People with all types of disabilities will rally against the cuts (prior to an Illinois Senate Human Services Committee hearing), Thursday, February 24, 9 a.m. at the State of Illinois building at Dearborn and Randolph.

Cuts to home care will raise state costs

Cuts in the state budget to programs that help people with disabilities live in their own homes will end up forcing many into insitutions – and costing the state more money than it would have spent on community-based care.

That’s the contention of a broad coalition of organizations representing people with physical, developmental, and psychiatric disabilities, who will rally against budget cuts tomorrow (Monday, July 19) at 11:30 a.m. at the State of Illinois building, Randolph and Dearborn.

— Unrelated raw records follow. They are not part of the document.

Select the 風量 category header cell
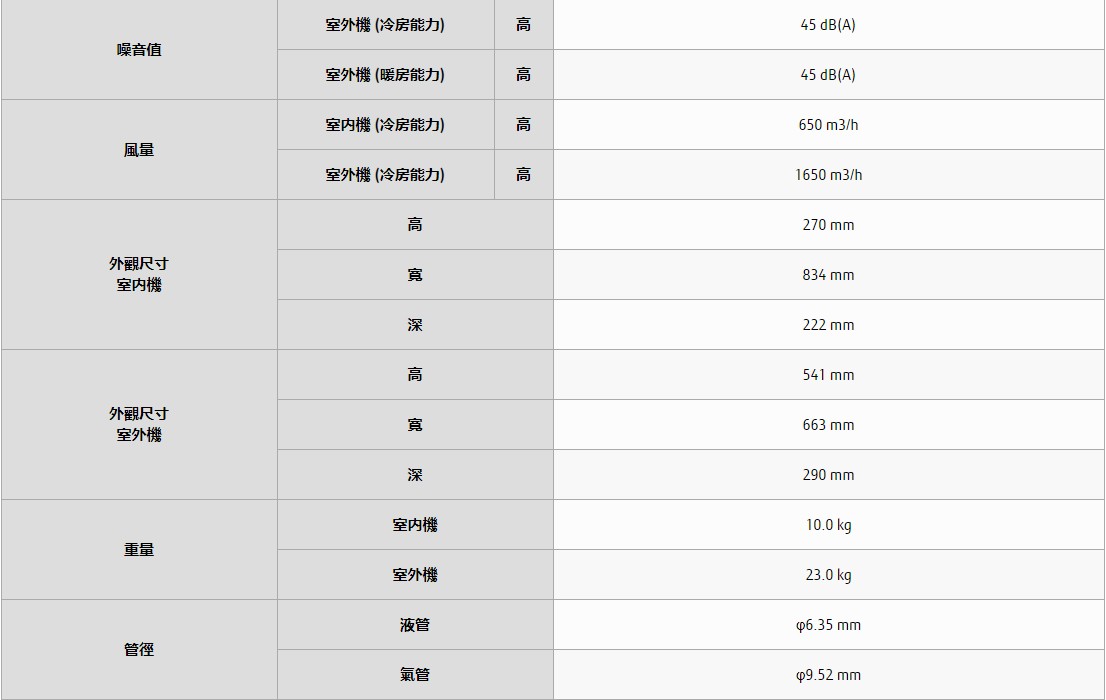This screenshot has height=700, width=1106. tap(139, 150)
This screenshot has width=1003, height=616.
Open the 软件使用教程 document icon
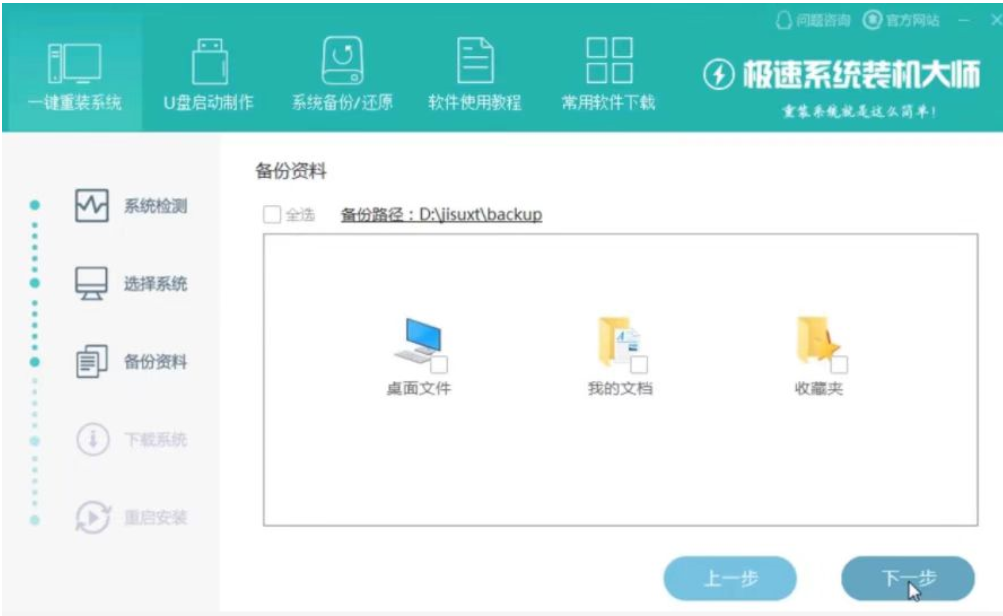point(475,60)

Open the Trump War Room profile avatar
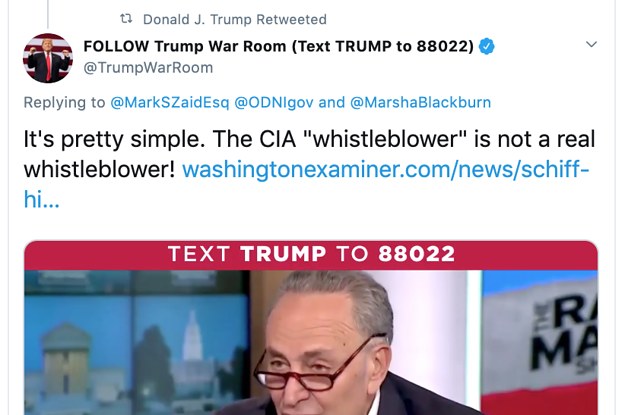click(48, 58)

“The disability community understands that budget cuts impact almost everyone and every service in Illinois, but most of the cuts to disability services don’t make sense,” said Gary Arnold of Access Living.  He said most of the cuts are to community-based services, “which cost less money than institutional services.

“If the community services are cut, more people will be forced into institutions, costing the state more money.”

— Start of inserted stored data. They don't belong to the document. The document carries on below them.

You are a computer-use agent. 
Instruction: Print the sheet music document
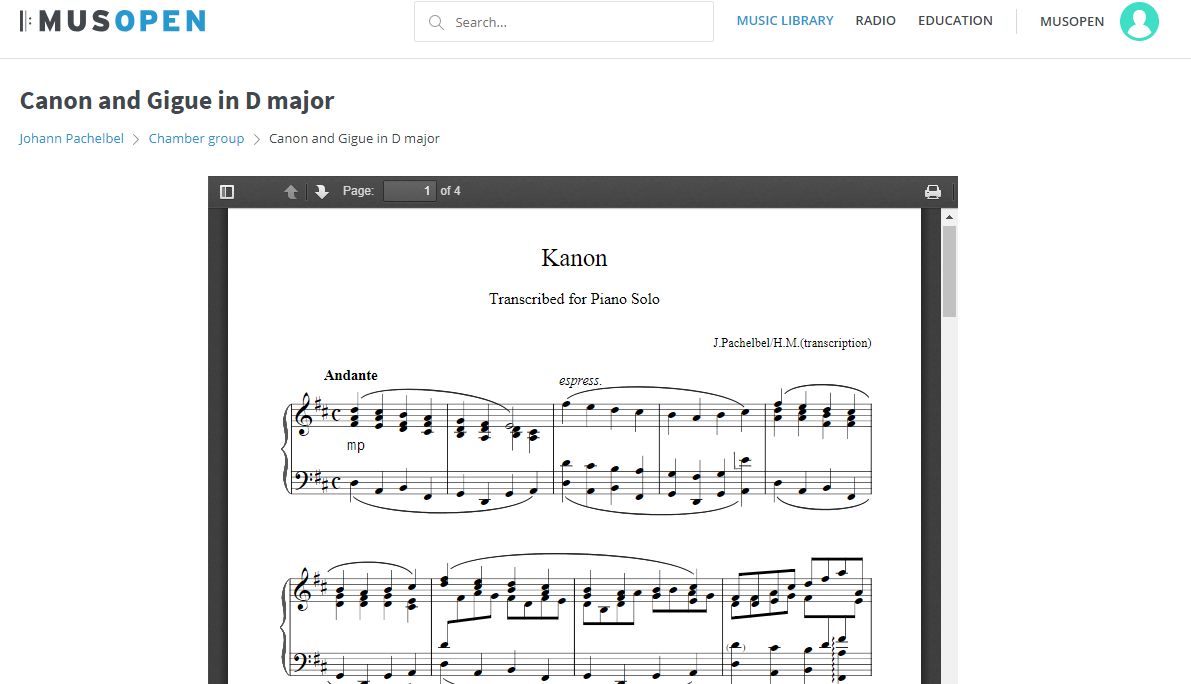coord(933,191)
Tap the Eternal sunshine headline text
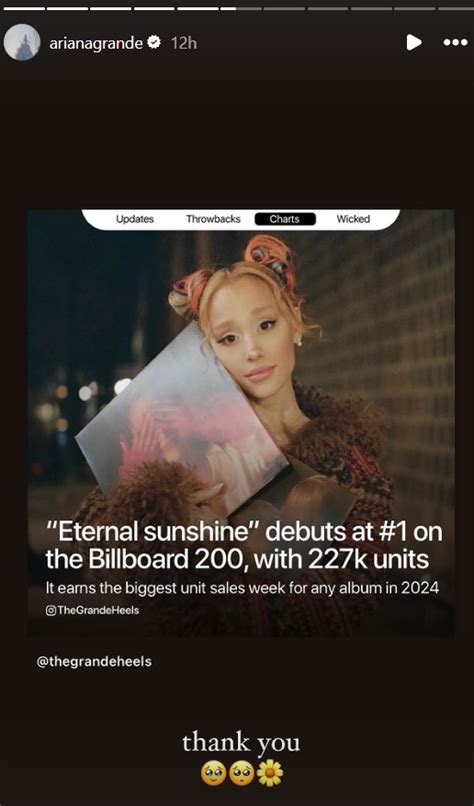 tap(244, 546)
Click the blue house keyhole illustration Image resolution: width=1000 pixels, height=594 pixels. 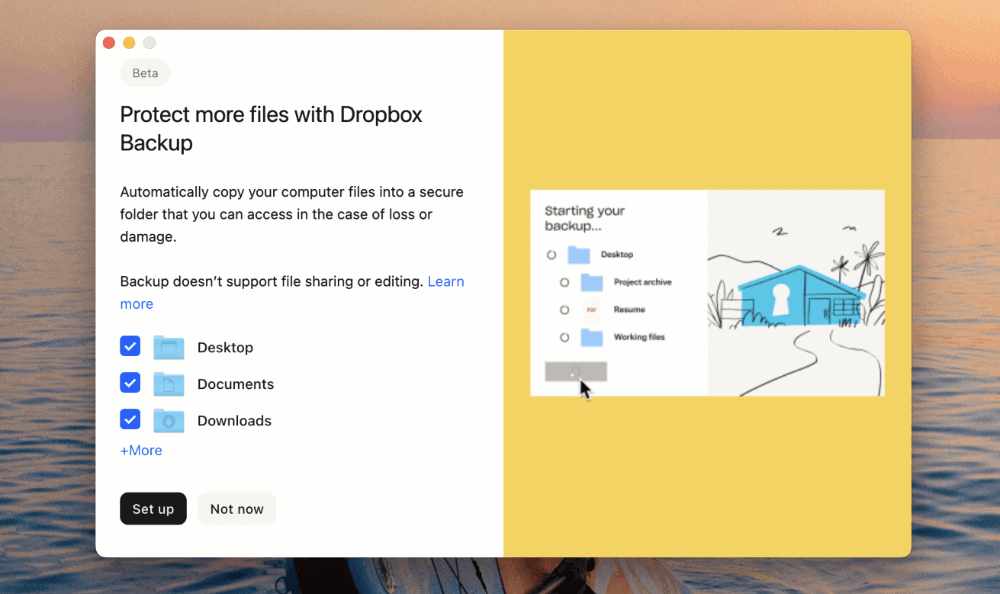(790, 295)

Advocates have identified over $100 million in cuts to community services for people with developmental disabilities or mental health issues, Arnold said.   He said the cost of institutional care is dramatically higher than for community-based care.

“We think a rebalancing of the budget would give people more choice and be more cost-effective,” he said.

Tax Day: Where’s Walmart?

Union workers and community groups plan a Tax Day rally to highlight tax loopholes for Walmart tomorrow (Thursday, April 15) at 5 p.m. at the U.S. Post Office at Canal and Harrison.

Walmart employees on Medicaid rolls in Illinois cost the state over $2 million a year, said Kristen Ryan of UFCW Local 881.  Walmart is the largest company on the state’s list of employers with 50 or more employees receiving Medicaid.

In 2006 the Chicago Tribune reported that 1,132 Walmart employees received Medicaid in Illinois, costing the state $2.5 million a year.

Only half of Walmart’s employees qualify for or can afford the health insurance offered by the company; critics say high premiums and high deductibles make it unaffordable for many employees.  And in addition to long waiting periods to qualify, work schedules with reduced hours often prevent Walmart employees from qualifying.

In 2004 a report by staff of  the U.S. House Committee on Education (pdf) estimated that a single Walmart store with 200 employees costs taxpayers over $400,000 a year in federal public assistance programs.

Ryan also cited large sales and property tax rebates associated with Walmart developments.  As Newstips reported in 2007 and 2008, Illinois leads the nation by a wide margin in public subsidies for Walmart, with Good Jobs First identifying $153 million in state and local subsidies — including $41 million in sales tax rebates at 11 Illinois Walmart stores between 1998 and 2008.

“With the state’s budget crisis, that money could be put to good use for actual services for Illinois taxpayers,” said Ryan.

State cuts will increase homelessness

Homeless service providers are struggling to keep their doors open, and 1,300 people seeking shelter were turned away during January 2010 due to state budget cuts, according to a new survey by four groups working to end homelessness.

Failure to pass comprehensive tax reform will mean more families losing their homes, according to the study.

State funding for homeless programs has been reduced by over $10 million a year, or about 23 percent, and agencies dedicated to homeless prevention and providing emergency shelter, transitional housing, homeless youth housing, and permanent supportive housing are borrowing heavily to offset delays in state funds.

Ed Shurna of the Chicago Coalition for the Homeless welcomed Governor Quinn’s commitment to  raise revenue but said Quinn’s proposal to raise the income tax by 1 percent is “totally inadeqaute” and “an invitation to put off real solutions yet again.”

Along with CCH, the Chicago Alliance to End Homelessness, Housing Action Illinois, and the Supportive Housing Providers Association – all members of the Responsible Budget Coalition — helped prepare the survey.